Whenever a line of the records below contains the word "Follow", copy that line.

**DATA SUPPLIED:**
• • • •
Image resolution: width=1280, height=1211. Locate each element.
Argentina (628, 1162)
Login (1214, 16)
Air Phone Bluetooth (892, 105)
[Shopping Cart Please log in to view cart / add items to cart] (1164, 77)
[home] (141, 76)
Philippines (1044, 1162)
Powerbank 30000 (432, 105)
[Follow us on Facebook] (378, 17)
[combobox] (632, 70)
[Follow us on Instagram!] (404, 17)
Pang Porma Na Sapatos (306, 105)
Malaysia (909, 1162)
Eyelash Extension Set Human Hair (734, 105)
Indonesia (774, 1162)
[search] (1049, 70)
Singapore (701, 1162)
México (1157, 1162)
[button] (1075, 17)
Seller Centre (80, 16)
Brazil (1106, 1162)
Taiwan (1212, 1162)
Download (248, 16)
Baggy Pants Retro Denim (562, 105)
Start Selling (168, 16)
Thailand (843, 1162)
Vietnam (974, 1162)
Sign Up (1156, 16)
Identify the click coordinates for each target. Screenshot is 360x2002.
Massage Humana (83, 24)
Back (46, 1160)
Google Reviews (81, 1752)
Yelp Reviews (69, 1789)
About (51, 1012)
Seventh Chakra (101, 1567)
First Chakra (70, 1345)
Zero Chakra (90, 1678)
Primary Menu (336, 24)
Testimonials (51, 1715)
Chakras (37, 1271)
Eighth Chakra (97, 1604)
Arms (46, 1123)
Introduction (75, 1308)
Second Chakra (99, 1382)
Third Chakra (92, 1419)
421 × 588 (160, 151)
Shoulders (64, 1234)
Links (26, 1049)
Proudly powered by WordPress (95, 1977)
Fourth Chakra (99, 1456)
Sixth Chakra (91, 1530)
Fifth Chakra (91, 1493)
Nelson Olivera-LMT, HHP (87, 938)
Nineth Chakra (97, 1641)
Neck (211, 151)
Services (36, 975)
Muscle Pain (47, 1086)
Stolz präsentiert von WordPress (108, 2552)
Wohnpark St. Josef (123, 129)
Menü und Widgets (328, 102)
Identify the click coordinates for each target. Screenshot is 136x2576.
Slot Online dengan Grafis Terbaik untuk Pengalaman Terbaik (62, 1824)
• • • •
**EXERCISE RESULT:**
[Follow us on Facebook] (378, 17)
[Follow us on Instagram!] (404, 17)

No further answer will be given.